Wigan Council and partners implemented a targeted, insight-led programme to increase uptake of the Measles, Mumps and Rubella (MMR) vaccine in response to rising measles cases and declining vaccination coverage.
Synopsis
Focusing on underserved populations, including young adults, deprived communities and migrant groups, the programme combined community engagement, flexible vaccination delivery and targeted communications. Over 2,800 residents were engaged and more than 100 vaccinations delivered through outreach activity. The programme highlighted the importance of trusted community relationships, data-informed targeting and integrated working across partners. Key learning has informed future approaches to improving vaccination uptake and reducing health inequalities.
Background: What inspired it?
In 2025, increasing measles cases nationally and suboptimal local vaccination coverage prompted action across Wigan. While uptake for the first dose of MMR was relatively high, MMR2 coverage (90.6 per cent) remained below the 95 per cent threshold required for herd immunity.
Variation across neighbourhoods and evidence of lower uptake in underserved groups, including deprived communities and migrant populations, highlighted the need for a more targeted and locally informed approach.
Objectives: What did you want to achieve?
The programme aimed to:
- increase MMR vaccination uptake, particularly MMR2
- reduce inequalities in access and uptake
- improve awareness and confidence in vaccination
- strengthen partnership working across health, local authority and community sectors
- test targeted approaches to engagement and delivery.
Approach: How was the project delivered?
A multi-faceted, partnership approach was developed, combining data insight, community engagement and flexible delivery models.
Targeted engagement
Priority cohorts were identified using local data and frontline insight, including:
- young adults (16 to 29 years old)
- residents in deprived communities
- migrant populations.
Engagement was delivered through:
- family Hubs, community centres and colleges
- faith and voluntary sector organisations
- community events and outreach sessions.

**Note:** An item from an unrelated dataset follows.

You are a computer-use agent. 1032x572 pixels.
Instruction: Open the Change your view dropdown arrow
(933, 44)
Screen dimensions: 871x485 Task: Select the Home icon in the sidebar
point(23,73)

Culturally appropriate messaging was developed, including work with Romanian communities through trusted local partners, enabling myth-busting conversations in familiar settings.
Flexible delivery models
Different providers delivered complementary approaches:
- GP Alliance: Caccination clinics (including evenings/weekends) and a Mobile Consultation Unit reaching homeless and vulnerable groups.
- Federation Healthcare: Community outreach combined with pop-up clinics and education sessions.

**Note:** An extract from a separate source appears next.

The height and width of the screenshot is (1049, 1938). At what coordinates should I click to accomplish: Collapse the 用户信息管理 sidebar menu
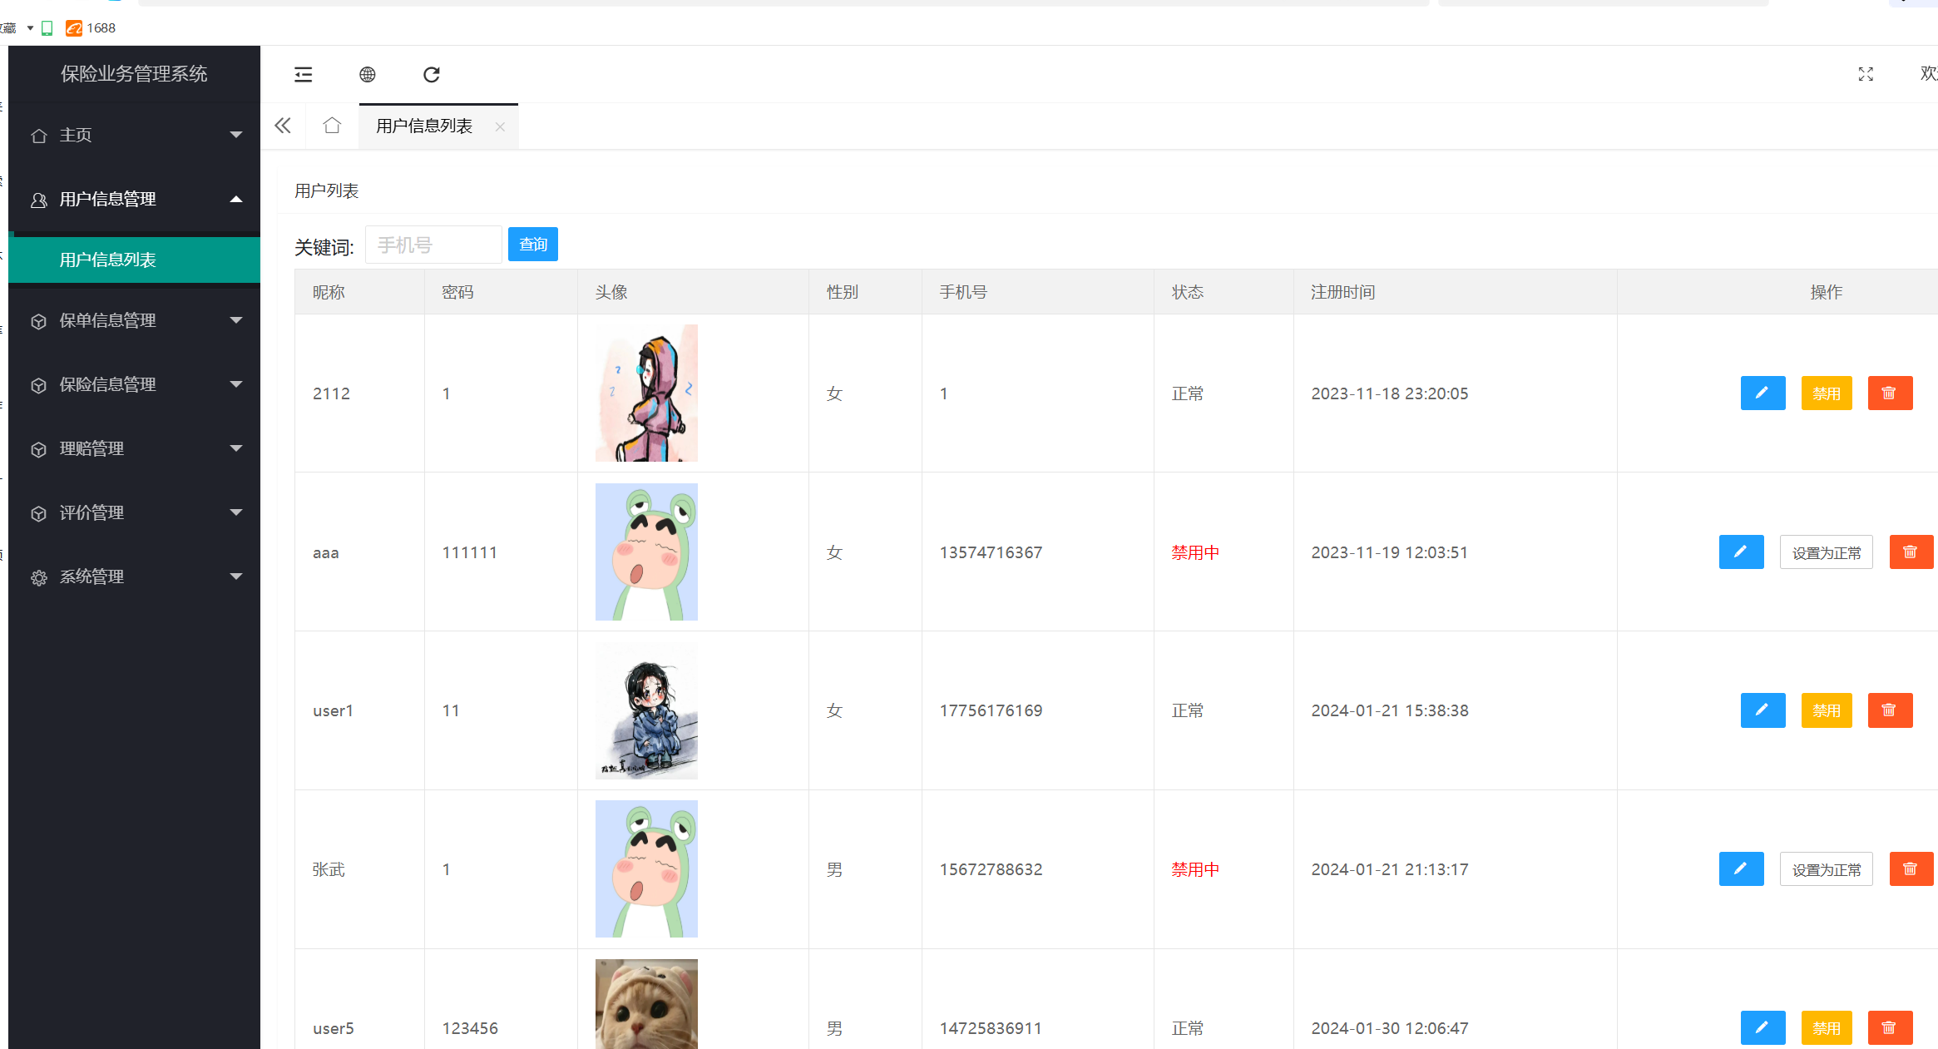click(134, 199)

- Health First CIC: High-volume engagement and insight gathering in community settings.
Communications
A targeted communications campaign used digital and physical channels, generating over 1.6 million impressions to raise awareness and prompt action.
Impact: Ehat difference did it make?
The programme achieved measurable reach and engagement:
- over 2,800 residents engaged across providers
- Sixty nine community engagement sessions delivered
- over 100 vaccinations delivered through targeted activity
- significant digital reach through targeted communications.
Qualitative impact included:
- increased awareness and understanding of MMR
- improved trust through use of community leaders and familiar settings
- stronger partnership working across organisations.
However, conversion from engagement to vaccination varied, with some models achieving higher uptake than others.
Learning: What have you learnt?
Several key lessons emerged:
- Targeted approaches are more effective than universal messaging, particularly when informed by local insight.
- Trusted community relationships are critical in addressing hesitancy.
- Co-locating engagement and vaccination (or providing rapid follow-up) improves uptake.
- Data quality is essential, with miscoding identified as a barrier to effective targeting.
- Engagement alone is insufficient - conversion to vaccination must be actively designed.
What would you do differently?
- strengthen data collection and reporting to better measure impact
- improve integration between engagement and vaccination delivery
- introduce behavioural approaches to reduce missed appointments
- focus more explicitly on conversion rates, not just engagement
- develop and embed a community champion model earlier.
Recommendations for other councils
- use local data and frontline insight to identify priority groups
- work with trusted community organisations and leaders
- combine engagement with accessible, flexible delivery options
- ensure strong data systems and reporting mechanisms are in place
- focus on outcomes (vaccination uptake), not just activity levels
- build sustainable partnership models across sectors.